Rory Primrose

Learn from my mistakes, you don't have time to make them yourself

View project on GitHub

Let's Encrypt with Octopus Deploy

Posted on April 21, 2017

I posted a couple of months ago about some ideas I had for integrating Let’s Encrypt certificates with the hosting of Octopus Deploy. The idea was to use many PowerShell scripts with a scheduled release to request a new certificate and install it against the Octopus Server.

I never got to complete this and have since come up with a much easier solution, the reverse proxy. The way a reverse proxy works is by exposing one website as a wrapper around another (internal) website. This is a feature that IIS supports and works well with Octopus Deploy.

There are a few steps to get this up and running.

  1. Remove the HTTPS configuration in the Octopus server and use a new port for http that is not exposed in the firewall.
  2. Create a new IIS website.
  3. Configure IIS with Let’s Encrypt for which I used Certify.
  4. Configure IIS with dependencies to support reverse proxy. See here for the start of the blog series.
  5. Add web.config that pipes requests to Octopus but also supports Let’s Encrypt.

This last point is where things can get a little tricky. All http requests to the reverse proxy website should be piped over to the internal Octopus Deploy server. The exception to this is where requests come in from Let’s Encrypt for validation of the new certificate request.

The following web.config handles all this. The only thing you have to edit is to change [MY-OCTOPUS-FQDN] to your Octopus Deploy address (like octopus.mycompany.com).

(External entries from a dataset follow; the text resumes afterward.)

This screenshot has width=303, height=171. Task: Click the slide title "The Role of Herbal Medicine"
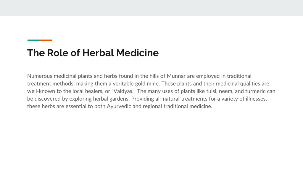click(x=93, y=53)
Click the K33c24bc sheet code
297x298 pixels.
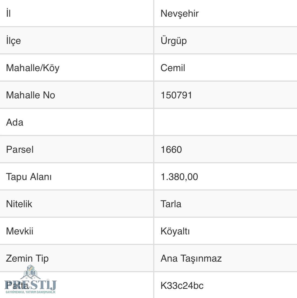(x=182, y=286)
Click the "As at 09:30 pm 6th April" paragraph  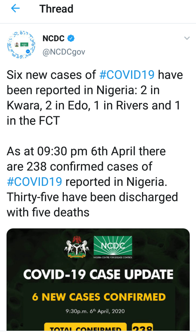point(93,182)
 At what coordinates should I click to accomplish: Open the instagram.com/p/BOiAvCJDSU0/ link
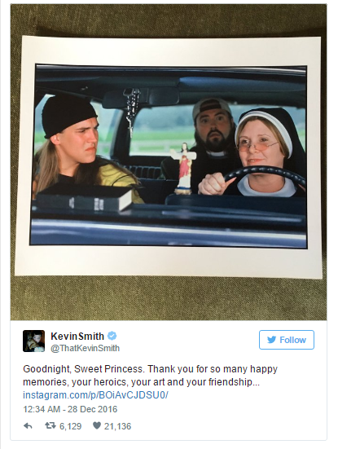click(95, 395)
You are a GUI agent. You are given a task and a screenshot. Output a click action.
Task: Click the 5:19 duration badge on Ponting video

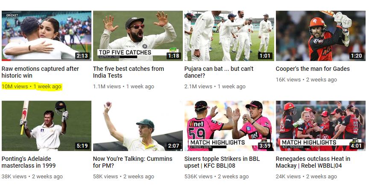click(82, 145)
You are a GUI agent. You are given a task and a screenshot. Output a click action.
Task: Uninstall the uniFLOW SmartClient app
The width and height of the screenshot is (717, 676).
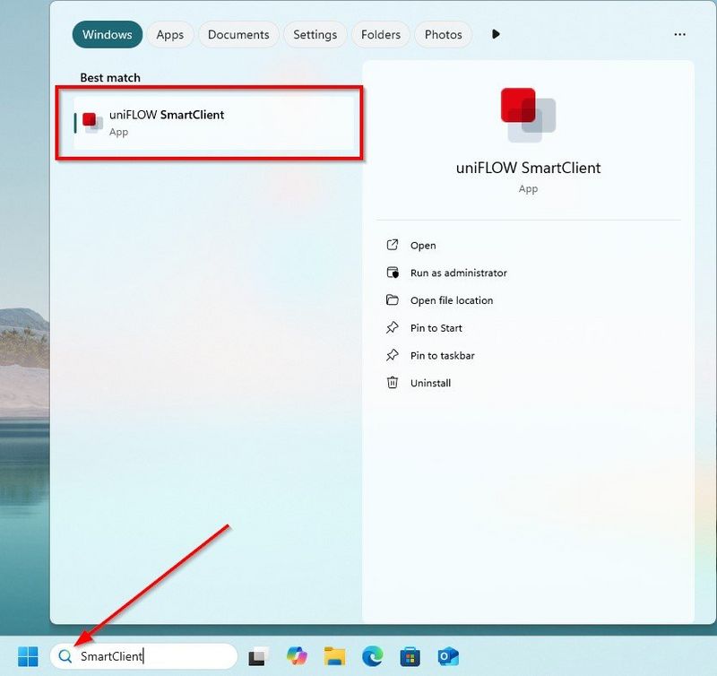430,384

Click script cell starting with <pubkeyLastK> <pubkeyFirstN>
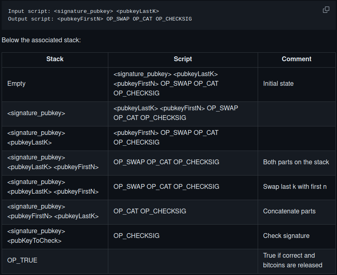(183, 113)
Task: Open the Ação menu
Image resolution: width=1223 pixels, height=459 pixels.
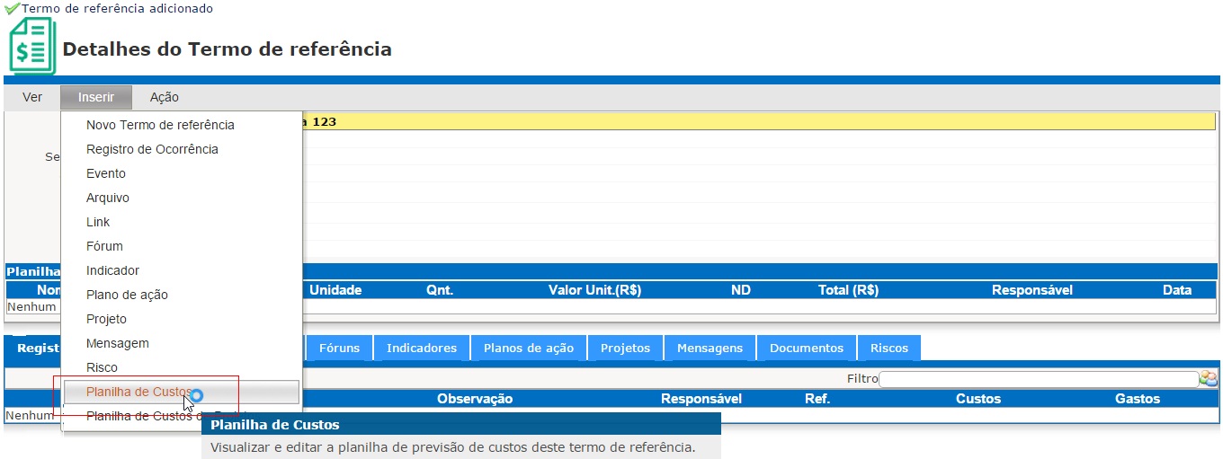Action: tap(164, 97)

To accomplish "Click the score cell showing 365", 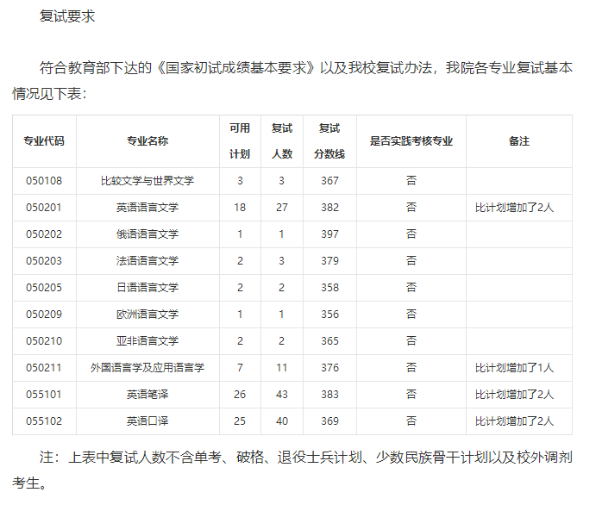I will point(329,341).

<?xml version="1.0" encoding="UTF-8"?>
<configuration>
    <system.webServer>
        <rewrite>
            <rules>
                <rule name="LetsEncrypt" stopProcessing="true">
                    <match url=".well-known/acme-challenge/*" />
                    <conditions logicalGrouping="MatchAll" trackAllCaptures="false" />
                    <action type="None" />
                </rule>
                <rule name="Redirect HTTP Traffic" stopProcessing="true">
                    <match url="(.*)" />
                    <conditions>
                        <add input="{HTTPS}" pattern="^OFF$" />
                    </conditions>
                    <action type="Redirect" url="https://{HTTP_HOST}/{R:1}" redirectType="Permanent" />
                </rule>
                <rule name="ReverseProxyInboundRule1" stopProcessing="true">
                    <match url="(.*)" />
                    <action type="Rewrite" url="http://localhost:9000/{R:1}" />
                    <conditions>
                        <add input="{HTTP_HOST}" pattern="[MY-OCTOPUS-FQDN](.*)" />
                    </conditions>
                     <serverVariables>
                         <set name="HTTP_ACCEPT_ENCODING" value="" />
                     </serverVariables>
                </rule>
            </rules>
            <outboundRules>
                <rule name="Add Strict-Transport-Security when HTTPS" enabled="true">
                    <match serverVariable="RESPONSE_Strict_Transport_Security"
                        pattern=".*" />
                    <conditions>
                        <add input="{HTTPS}" pattern="on" ignoreCase="true" />
                    </conditions>
                    <action type="Rewrite" value="max-age=31536000" />
                </rule>
                <rule name="ReverseProxyOutboundRule1" preCondition="ResponseIsHtml1">
                    <match filterByTags="A, Form, Img" pattern="^http(s)?://localhost:9000/(.*)" />
                    <action type="Rewrite" value="http{R:1}://[MY-OCTOPUS-FQDN]/{R:2}" />
                </rule>
                <preConditions>
                    <preCondition name="ResponseIsHtml1">
                        <add input="{RESPONSE_CONTENT_TYPE}" pattern="^text/html" />
                    </preCondition>
                </preConditions>
            </outboundRules>
        </rewrite>
        <httpProtocol>
            <customHeaders>
                <remove name="X-Powered-By" />
            </customHeaders>
        </httpProtocol>
    </system.webServer>
</configuration>

This configuration does the following:

  • Let through any Let’s Encrypt requests to its own website
  • Redirect HTTP requests to HTTPS
  • Tell HTTPS response to only use HTTPS in the future via the HSTS header.